В комнате стоял тот особенный, кислый, кожаный запах, который бывает у горцев. На полу на бурке, у окна, сидел кривой рыжий Гамзало, в оборванном, засаленном бешмете, и вязал уздечку. Он что‑то горячо говорил своим хриплым голосом, но при входе Лорис‑Меликова тотчас же замолчал и, не обращая на него внимания, продолжал свое дело. Против него стоял веселый Хан‑Магома и, скаля белые зубы и блестя черными, без ресниц, глазами, повторял все одно и то же. Красавец Элдар, засучив рукава на своих сильных руках, оттирал подпруги подвешенного на гвозде седла. Ханефи, главного работника и заведующего хозяйством, не было в комнате. Он на кухне варил обед.
– О чем это вы спорили? – спросил Лорис‑Меликов у Хан‑Магомы, поздоровавшись с ним.
– А он все Шамиля хвалит, – сказал Хан‑Магома, подавая руку Лорису. – Говорит, Шамиль – большой человек. И ученый, и святой, и джигит.
– Как же он от него ушел, а все хвалит?
– Ушел, а хвалит, – скаля зубы и блестя глазами, проговорил Хан‑Магома.
– Что же, и считаешь его святым? – спросил Лорис‑Меликов.
– Кабы не был святой, народ бы не слушал его, – быстро проговорил Гамзало.
– Святой был не Шамиль, а Мансур, – сказал Хан‑Магома. – Это был настоящий святой. Когда он был имамом, весь народ был другой. Он ездил по аулам, и народ выходил к нему, целовал полы его черкески и каялся в грехах, и клялся не делать дурного.
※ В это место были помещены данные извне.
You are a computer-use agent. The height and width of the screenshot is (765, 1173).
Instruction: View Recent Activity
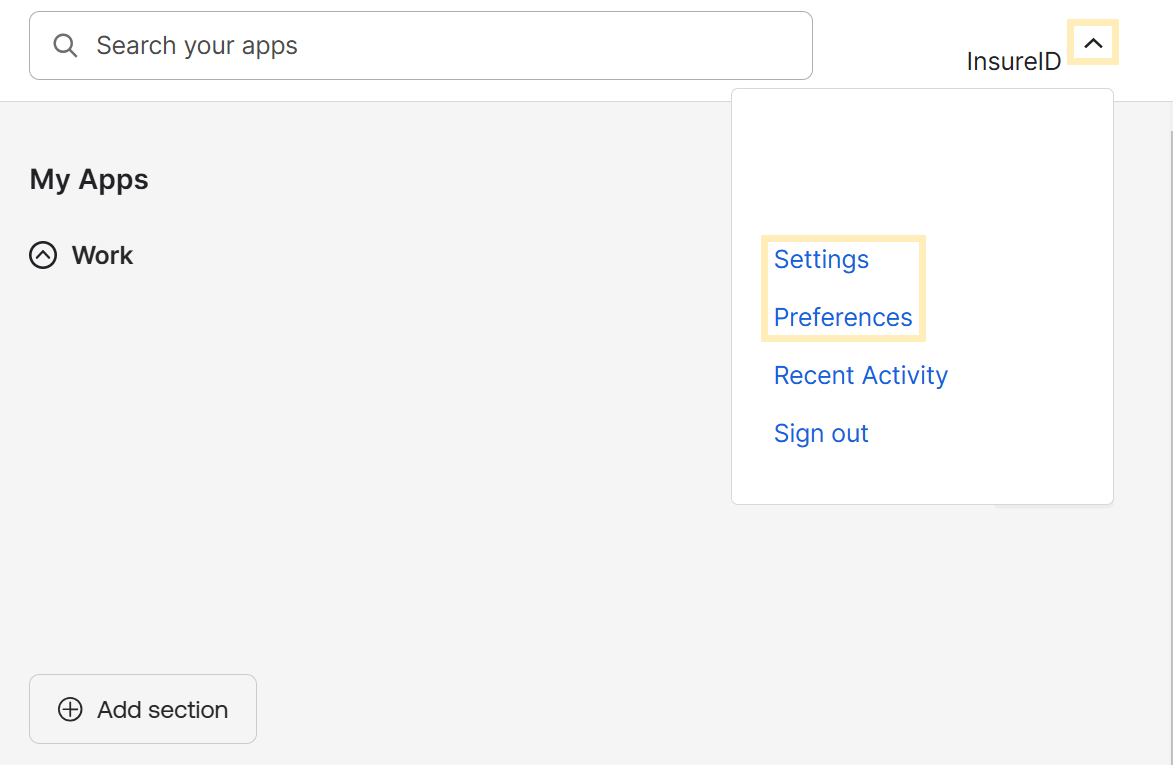coord(860,376)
Старики говорили: тогда все люди жили, как святые, – не курили, не пили, не пропускали молитвы, обиды прощали друг другу, даже кровь прощали. Тогда деньги и вещи, как находили, привязывали на шесты и ставили на дорогах. Тогда и бог давал успеха народу во всем, а не так, как теперь, – говорил Хан‑Магома.
– И теперь в горах не пьют и не курят, – сказал Гамзало.
– Ламорой твой Шамиль, – сказал Хан‑Магома, подмигивая Лорис‑Меликову.
«Ламорой» было презрительное название горцев.
– Ламорой – горец. В горах‑то и живут орлы, – отвечал Гамзало.
– А молодчина! Ловко срезал, – оскаливая зубы, заговорил Хан‑Магома, радуясь на ловкий ответ своего противника.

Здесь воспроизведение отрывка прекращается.